BRUSSELS (Reuters) – The European Union will host auto, chemical and engineering executives next week to discuss developing battery manufacturing in the bloc to compete with Asian and U.S. manufacturers.
German chemical group BASF, automakers Renault and Daimler and engineering firm Siemens are among those invited to Wednesday’s gathering in Brussels.
European Commission Vice President Maros Sefcovic said EU funding could support the creation of a consortium in the sector.
“Our ambition is to create real production in the EU – a full value chain, including recycling,” Sefcovic said in an email to Reuters.
“Supporting the roll-out of batteries is simply an imperative if we are serious about the transition into e-mobility,” he said.
German carmaker Volkswagen <VOWG_p.DE>, Total unit Saft Group which makes batteries, automotive supplier Continental AG and materials technology group Umicore are among those to say they would attend the talks.
Europe needs an “Airbus for batteries”, said Egbert Lox, vice president of Umicore, which makes materials for the car industry and rechargeable batteries.
“This is a good initiative at the right time,” said a spokesman for Volkswagen, whose brand chief called for the industry to create a regional battery supplier last month.
European carmakers have plans to speed up their shift to zero-emissions motoring with electric vehicles in light of stricter EU regulation to meet the bloc’s climate goals.

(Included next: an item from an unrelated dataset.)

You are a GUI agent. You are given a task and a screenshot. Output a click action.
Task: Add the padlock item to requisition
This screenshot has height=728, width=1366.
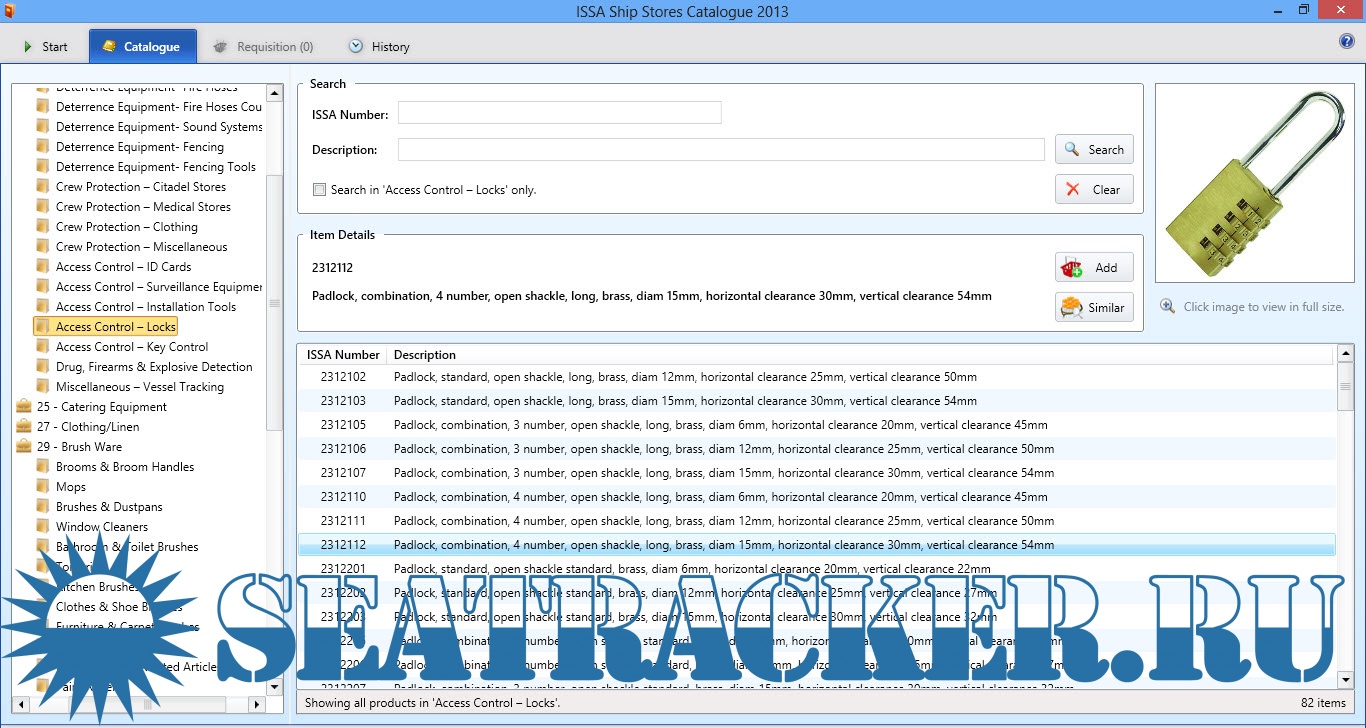1093,267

Although European carmakers assemble battery packs for electric cars, the region has no significant player in battery cells – the essential building blocks for the batteries that are now mostly made in Asia.
The market is dominated by Japanese firms Panasonic and NEC, Korea’s LG and Samsung and China’s BYD and CATL, as well as U.S. manufacturer Tesla.
If sales of electric vehicles rise, as many carmakers now expect, developing European cell capacity could cost as much as 30 bln dollars, analysts at Bernstein Research wrote in a note.
“How on earth can the industry build/buy/find enough batteries or raw materials if and when EV demand takes off? This is a critical missing piece of the puzzle,” they wrote.
Demand for electric cars remains weak due to limited charging infrastructure and the high costs of purchasing a vehicle. But this may change depending on how quickly battery prices fall, having dropped by 18 percent in 2016 alone.